The pre/post trend in cost increases by 50% in the Control group and increases by 25% in the Treatment group.

The baseline trends are not the same but we're still seeing a significantly **lower** pre/post trend change for the Treatment group.

## Best Answer

The contrast (i.e., estimand) of interest in diff-in-diff is $\color{red}{E[Y^1_{post}|A=1]} - \color{blue}{E[Y^0_{post}|A=1]}$, which relies on the unobserved quantity $\color{blue}{E[Y^0_{post}|A=1]}$. How can we get this quantity if it is unobserved?

The parallel trends assumption is a

counterfactualassumption about $\color{blue}{E[Y^0_{post}|A=1]}$, the mean potential outcome in the post-period for the treated units had they instead received control. The assumption can be stated as follows:$$\color{blue}{E[Y^0_{post}|A=1]}-\color{green}{E[Y^0_{pre}|A=1]} = \color{darkorange}{E[Y^0_{post}|A=0]}-\color{brown}{E[Y^0_{pre}|A=0]}$$

The quantity on the left is the trend in the potential outcomes under control (i.e., difference between outcomes post and pre) for the treated units, and the right side is the trend in the potential outcomes under control for the control units. The parallel trend assumption states that these two trends are equal (i.e., parallel if plotted). See the graph below, which colors the dots corresponding to the quantities they represent:

The dotted line represents the counterfactual trend under control for the treated units. The solid lines represent the observed trends. The parallel trends assumption is that the dotted line is parallel with the bottom solid line.

The assumption is fundamentally untestable because there is no data for $\color{blue}{E[Y^0_{post}|A=1]}$; for the treated units in the post-period, we only observe their potential outcomes under treatment (i.e., $\color{red}{E[Y^1_{post}|A=1]} = \color{red}{E[Y_{post}|A=1]}$).

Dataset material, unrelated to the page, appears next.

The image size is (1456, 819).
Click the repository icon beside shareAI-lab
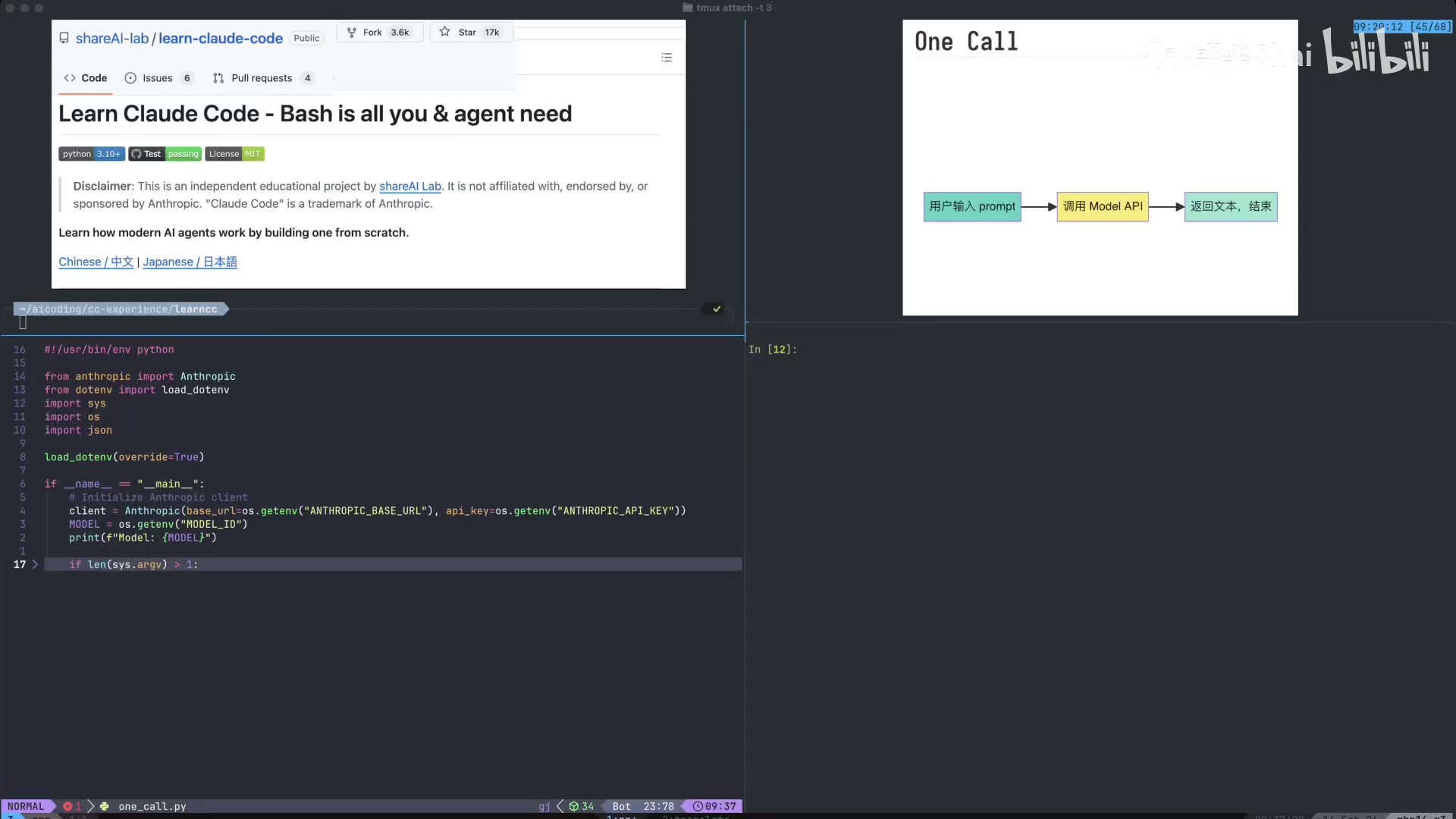coord(64,38)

It is important to note that the terms on the right side are observed; they are simply the observed outcome means in the control group before and after treatment. We still don't have $\color{green}{E[Y^0_{pre}|A=1]}$; to get this, we need the assumption $$ \color{green}{E[Y^0_{pre}|A=1]} = \color{green}{E[Y^1_{pre}|A=1]} $$ That is, the pre-period outcomes don't depend on the treatment you end up receiving (i.e., because the future can't affect the past). This quantity is also observed; it's just the average outcome in the treated group in the pre-period.

So now, thanks to the parallel trends assumption, we can write \begin{align} \color{blue}{E[Y^0_{post}|A=1]} &= \color{green}{E[Y^0_{pre}|A=1]} + \color{darkorange}{E[Y^0_{post}|A=0]} - \color{brown}{E[Y^0_{pre}|A=0]} \\ &= \color{green}{E[Y^1_{pre}|A=1]} + \color{darkorange}{E[Y^0_{post}|A=0]} - \color{brown}{E[Y^0_{pre}|A=0]} \\ &= \color{green}{E[Y_{pre}|A=1]}+\color{darkorange}{E[Y_{post}|A=0]}-\color{brown}{E[Y_{pre}|A=0]} \end{align} where the last line is made up solely of observed quantities.

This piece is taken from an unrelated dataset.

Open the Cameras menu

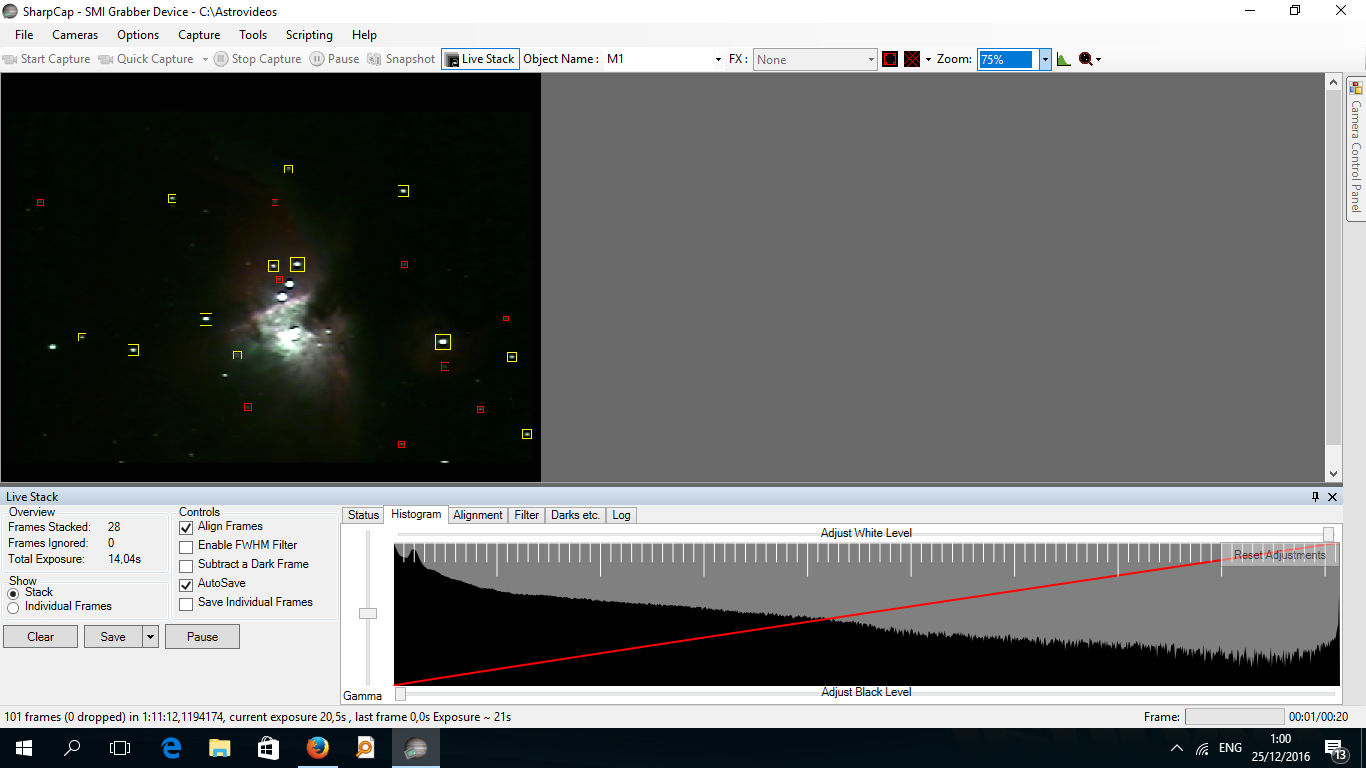(x=75, y=35)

Finally, we can write the counterfactual estimand as \begin{align*} \color{red}{E[Y^1_{post}|A=1]} - \color{blue}{E[Y^0_{post}|A=1]} &= \color{red}{E[Y_{post}|A=1]} - \\ & \qquad (\color{green}{E[Y_{pre}|A=1]} + \color{darkorange}{E[Y_{post}|A=0]} - \color{brown}{E[Y_{pre}|A=0]}) \\ &= (\color{red}{E[Y_{post}|A=1]} - \color{green}{E[Y_{pre}|A=1]})- \\ & \qquad (\color{darkorange}{E[Y_{post}|A=0]}-\color{brown}{E[Y_{pre}|A=0]}) \end{align*}

which is precisely the diff-in-diff observed variables estimand. That is, to be able to write the counterfactual estimand as a contrast among observed quantities, we need the parallel trends assumption because it links the counterfactual quantities to the observed quantities. It is an essential assumption for diff-in-diff and the whole motivation behind the methodology. In theory it's a much more plausible assumption than strong ignorability or the exclusion restriction for instrumental variables, which is why diff-in-diff is such a powerful method.